Frank Miller (sensfan22) on 2019-10-17

Changed in starlingx:
assignee:	nobody → Eric MacDonald (rocksolidmtce)

Revision history for this message

Ghada Khalil (gkhalil) wrote on 2019-10-18:

stx.3.0 / medium priority - alarm seems to be triggered too soon; not working as intended.

tags:	added: stx.metal
Changed in starlingx:
importance:	Undecided → Medium
status:	New → Triaged
tags:	added: stx.3.0

Revision history for this message

Eric MacDonald (rocksolidmtce) wrote on 2019-10-21:

Going with a 3 minute debounce.

What is the alarm severity assertion behavior you want to see if the values are bouncing between major and critical over that 3 minute period ?

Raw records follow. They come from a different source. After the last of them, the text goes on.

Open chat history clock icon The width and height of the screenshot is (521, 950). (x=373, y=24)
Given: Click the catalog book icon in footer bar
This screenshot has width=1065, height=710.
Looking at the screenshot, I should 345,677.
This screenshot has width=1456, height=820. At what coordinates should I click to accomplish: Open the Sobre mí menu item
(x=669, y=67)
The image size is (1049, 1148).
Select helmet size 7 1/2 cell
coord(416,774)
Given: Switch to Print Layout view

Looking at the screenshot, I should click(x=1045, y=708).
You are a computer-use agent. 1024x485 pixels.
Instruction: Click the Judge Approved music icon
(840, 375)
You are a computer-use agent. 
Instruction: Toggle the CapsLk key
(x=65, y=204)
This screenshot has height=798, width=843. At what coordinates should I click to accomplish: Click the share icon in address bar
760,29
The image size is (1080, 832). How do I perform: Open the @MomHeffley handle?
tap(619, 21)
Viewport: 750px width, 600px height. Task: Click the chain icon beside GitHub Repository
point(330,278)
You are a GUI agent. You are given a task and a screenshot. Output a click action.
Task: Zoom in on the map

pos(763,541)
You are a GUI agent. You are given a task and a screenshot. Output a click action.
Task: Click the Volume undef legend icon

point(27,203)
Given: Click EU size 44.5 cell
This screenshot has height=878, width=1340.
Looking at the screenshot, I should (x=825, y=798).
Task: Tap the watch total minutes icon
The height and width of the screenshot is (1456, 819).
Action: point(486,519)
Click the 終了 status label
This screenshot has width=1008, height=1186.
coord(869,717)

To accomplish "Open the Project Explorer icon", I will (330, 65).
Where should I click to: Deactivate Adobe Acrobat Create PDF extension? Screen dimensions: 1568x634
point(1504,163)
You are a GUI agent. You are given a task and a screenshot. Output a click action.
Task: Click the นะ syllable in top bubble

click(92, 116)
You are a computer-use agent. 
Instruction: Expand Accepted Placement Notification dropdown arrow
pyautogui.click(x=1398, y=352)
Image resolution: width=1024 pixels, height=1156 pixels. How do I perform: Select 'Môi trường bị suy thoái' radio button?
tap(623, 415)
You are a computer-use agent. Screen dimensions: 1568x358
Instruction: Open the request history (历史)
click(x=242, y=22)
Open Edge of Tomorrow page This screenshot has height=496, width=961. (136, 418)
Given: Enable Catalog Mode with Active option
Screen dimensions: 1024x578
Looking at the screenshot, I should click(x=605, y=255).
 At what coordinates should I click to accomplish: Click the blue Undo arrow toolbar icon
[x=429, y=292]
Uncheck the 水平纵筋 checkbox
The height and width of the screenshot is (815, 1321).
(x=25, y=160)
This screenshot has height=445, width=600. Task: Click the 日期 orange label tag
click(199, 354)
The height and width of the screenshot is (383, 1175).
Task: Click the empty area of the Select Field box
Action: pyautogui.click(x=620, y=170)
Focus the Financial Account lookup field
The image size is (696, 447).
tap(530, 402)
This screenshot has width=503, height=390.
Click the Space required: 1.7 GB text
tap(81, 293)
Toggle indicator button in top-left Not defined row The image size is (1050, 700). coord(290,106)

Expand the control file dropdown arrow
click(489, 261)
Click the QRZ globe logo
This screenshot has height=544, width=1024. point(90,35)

I'll go with major unless ALL the samples in that time frame are critical.

I assume you also want a debounce on the alarm deassertion ; 3 minutes of no overge before alarm is removed.

Revision history for this message

Eric MacDonald (rocksolidmtce) wrote on 2019-10-22:

Manage Alarm Debounce Algorithm
-------------------------------
General: Alarm state change at DEBOUNCE_THRESHOLD count.
Effectively 3 mins of persistent severity assertion.

Debounce Conditions:

1. Need >= severity notification for DEBOUNCE_THRESHOLD
consecutive counts to qualify for an alarm assertion.
2. One ok notification prior to alarm assertion will clear
all accumulating severity level debounce counts.

Debounce Actions:

Clear: Once alarm is asserted (condition 2 above met) ...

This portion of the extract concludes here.